My foot slips off the airbrake, and I have to slam it down real hard so nobody boarding gets hurt. Despite my quick reflexes, Mr. Suit and his briefcase are thrown back down the steps into Bag Lady. She lets out a big toothless laugh and clamps her arms around him. Probably a long time since she had any. She smacks her big lips and coos real romantic-like. Suit whips out a handkerchief and wipes himself and his briefcase as he staggers to a seat. Serves him right. These glasses are a disguise, not an indication of my IQ. Bag Lady doesn’t pretend to put any tokens in, but as long as she doesn’t grab my thigh again, I could care less.
The little missy behind Bag Lady is wearing fishnet tights with holes big enough for mackerel to swim through, and a skirt so short it doesn’t cover her navel. She digs around in a beaded carpetbag like she’s looking for change. I flick something off my pants leg, take a real slow drag on my cigarette, and watch the rain on the windshield. Fried Brains pushes up against Miss Fishnet, loses his balance when she shoves him away, and ends up halfway down the steps with his face on my name plate.
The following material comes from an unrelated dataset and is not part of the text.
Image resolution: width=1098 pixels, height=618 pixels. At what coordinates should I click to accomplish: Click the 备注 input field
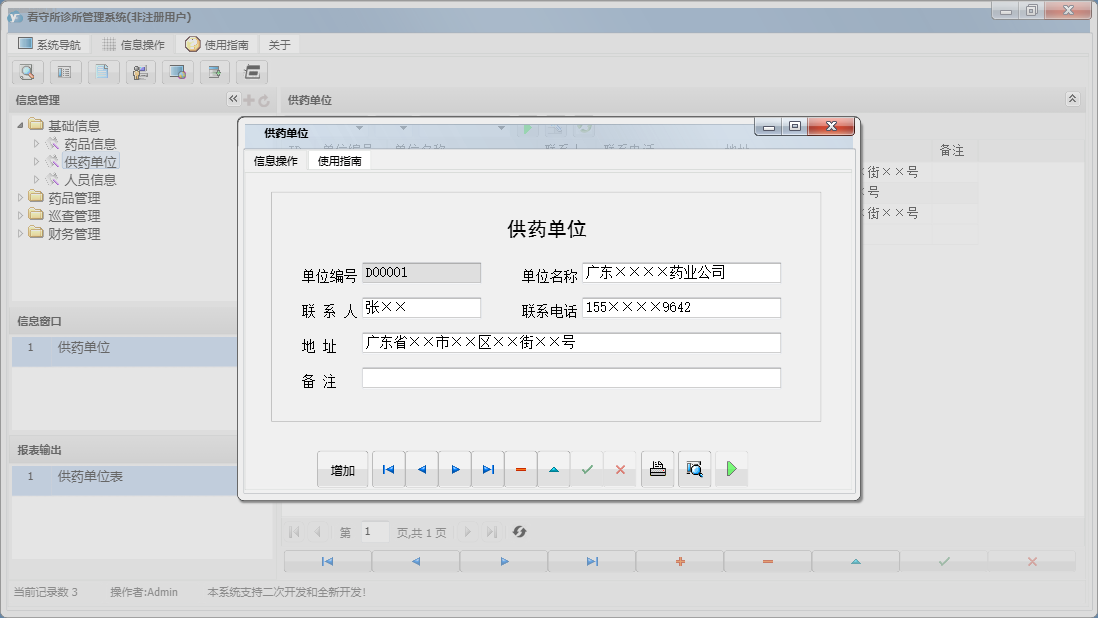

He blinks a couple times, but my new name’s got more letters in it than he ever learned. Finally he leans on the pole beside Miss Fishnet and drools She shakes her head and looks up at me with one of those looks like ol’ Flo used to give me after I’d been playing a little poker with the boys.
“You got any change, Mister?” Fishnet says. “I forgot my change purse.”
Yeah, yeah, yeah, and hell froze over when I wasn’t looking, and pigs got pilots’ licenses now, and I used to knock that look off Flo’s face. If I give a woman money, it ain’t so she can ride no bus. I don’t care what kind of look Miss Fishnet gives me, and I don’t care if it is pouring outside.
After she gets off the bus, I wrench the wheel away, splashing mud and grimy water so next time she won’t yank my chain. The bus lurches into a pothole, and Fried Brains yells Hey just before he falls into Suit. Bag Lady claps like she’s at the damn theater.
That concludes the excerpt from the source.